▶ WHAT IS REQUIRED:
Lay out the data below as a Markdown table with the columns "Row" and "Text". Put a row number and one line of the data in each row, skip blank lines, and leave the pictures out of your answer.

##############################

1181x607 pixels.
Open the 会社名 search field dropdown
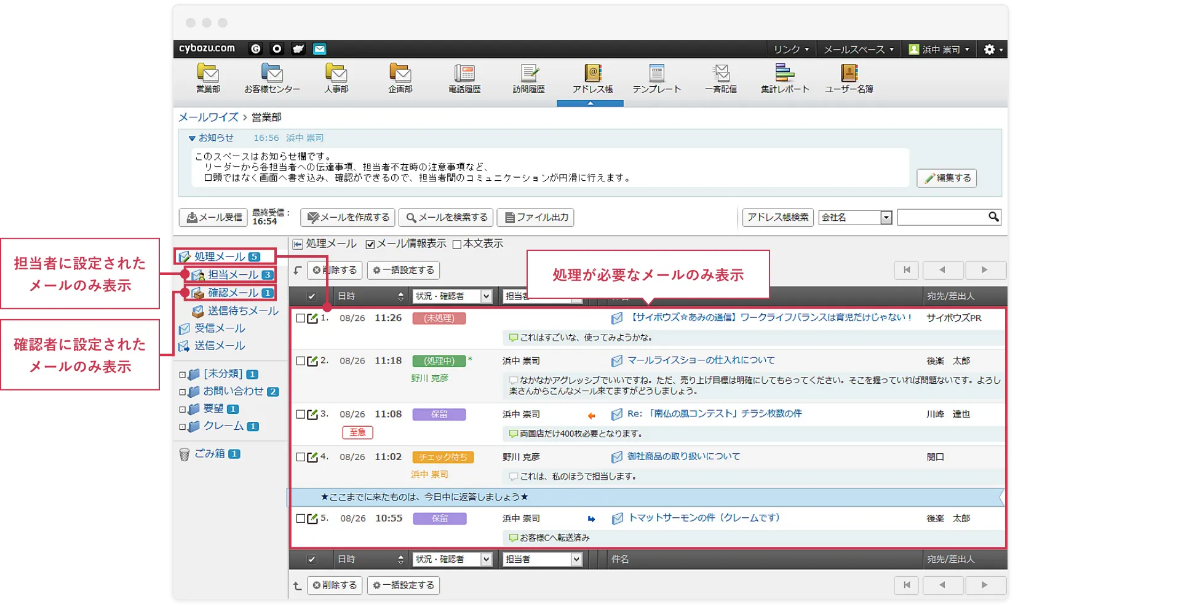pyautogui.click(x=886, y=218)
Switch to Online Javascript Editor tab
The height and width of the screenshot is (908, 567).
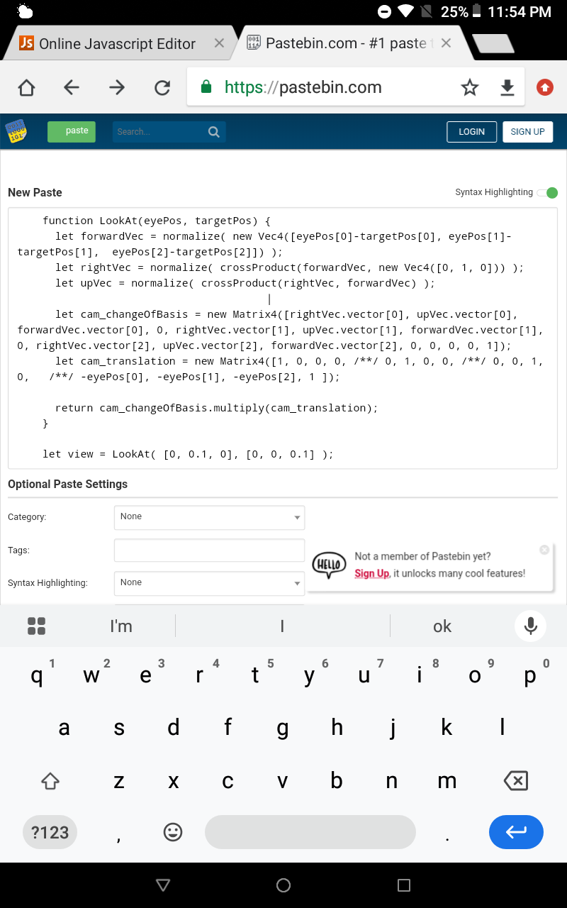point(117,43)
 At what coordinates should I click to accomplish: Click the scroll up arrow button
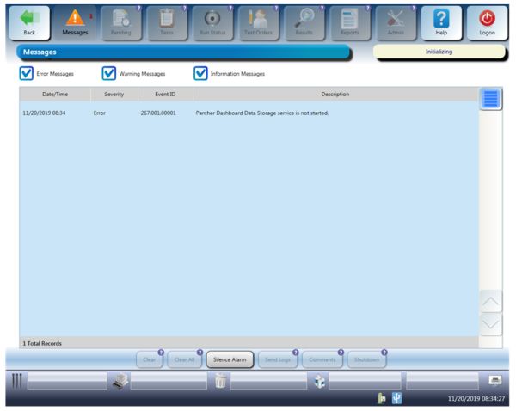[x=490, y=302]
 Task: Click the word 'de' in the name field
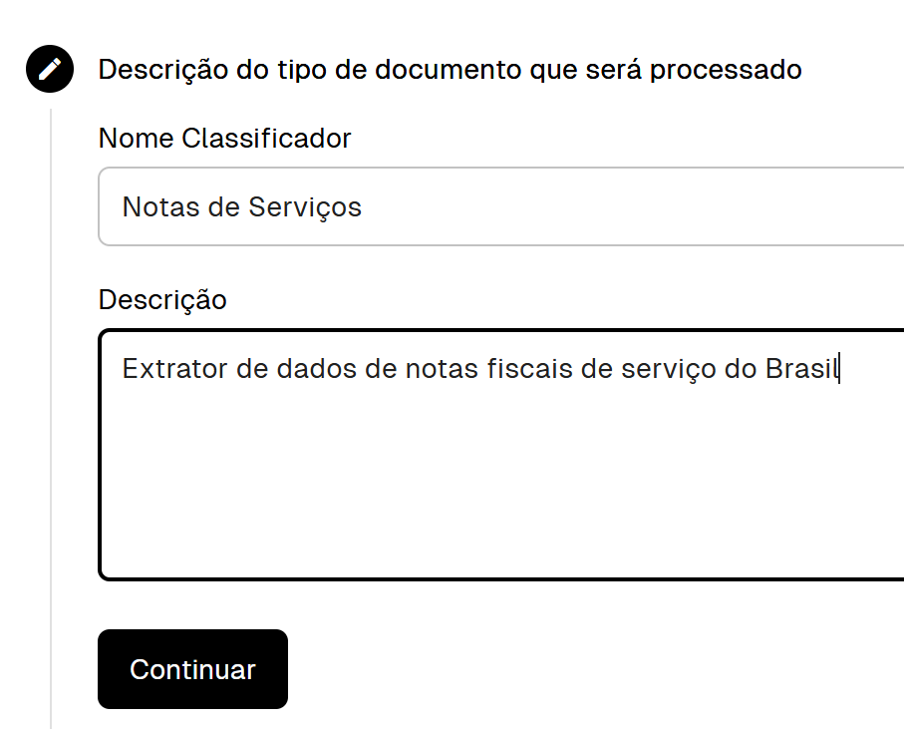pyautogui.click(x=223, y=207)
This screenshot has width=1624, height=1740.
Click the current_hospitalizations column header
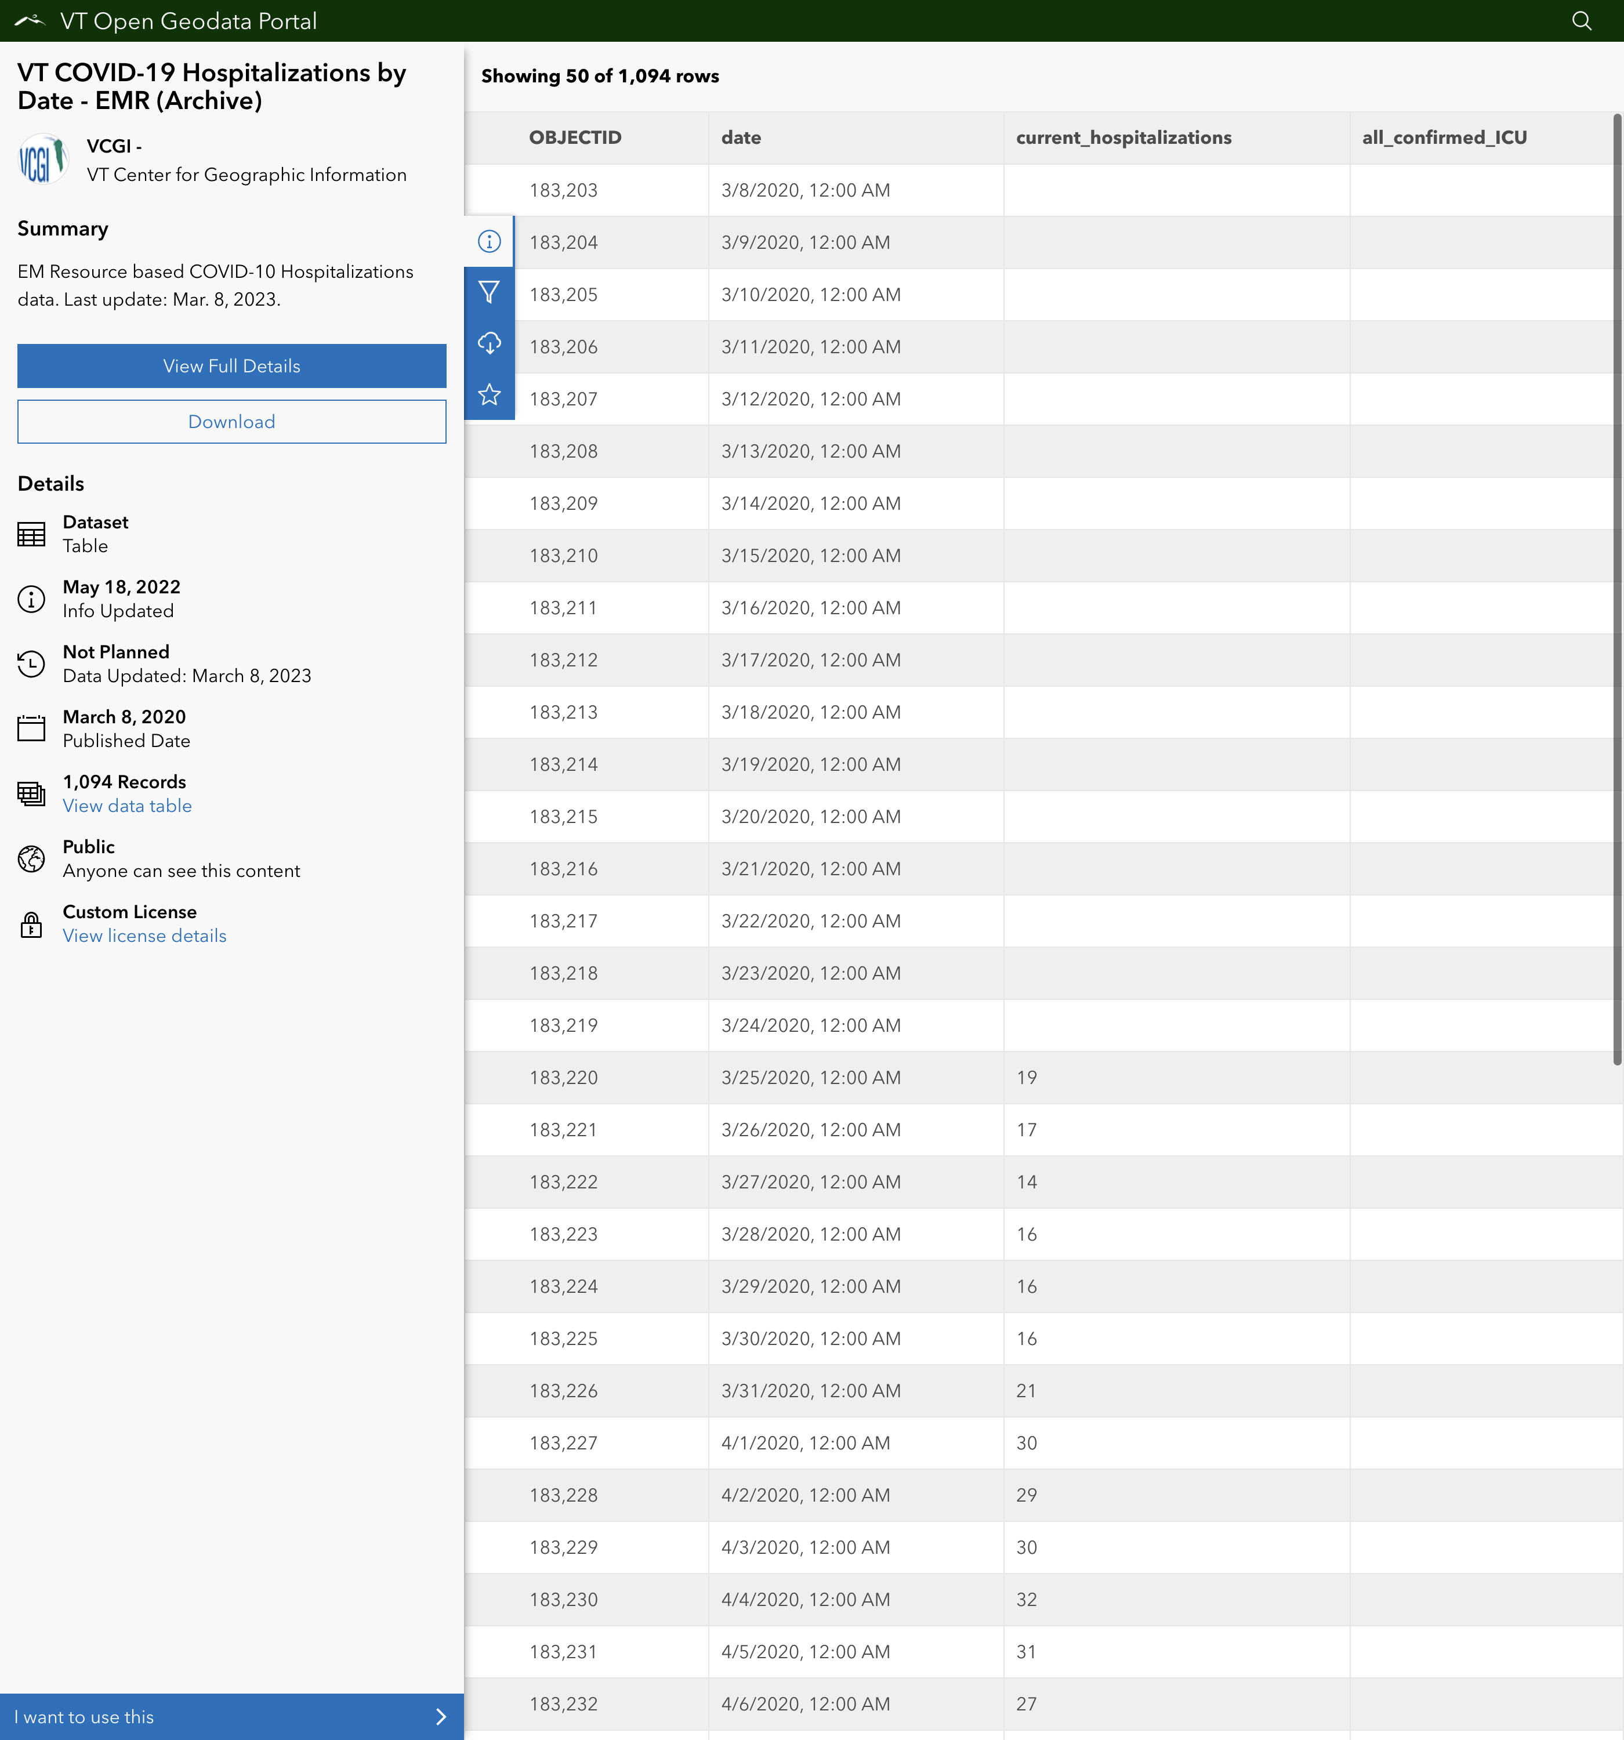[1123, 137]
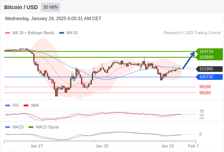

##############################

▶ WORKED ANSWER:
| Row | Text |
|---|---|
| 1 | 1181x607 pixels. |
| 2 | Open the 会社名 search field dropdown |
| 3 | pyautogui.click(x=886, y=218) |
| 4 | Switch to Online Javascript Editor tab |
| 5 | The height and width of the screenshot is (908, 567). |
| 6 | point(117,43) |
| 7 |  At what coordinates should I click to accomplish: Click the scroll up arrow button |
| 8 | [x=490, y=302] |
| 9 |  Task: Click the word 'de' in the name field |
| 10 | pyautogui.click(x=223, y=207) |
| 11 | This screenshot has width=1624, height=1740. |
| 12 | Click the current_hospitalizations column header |
| 13 | [1123, 137] |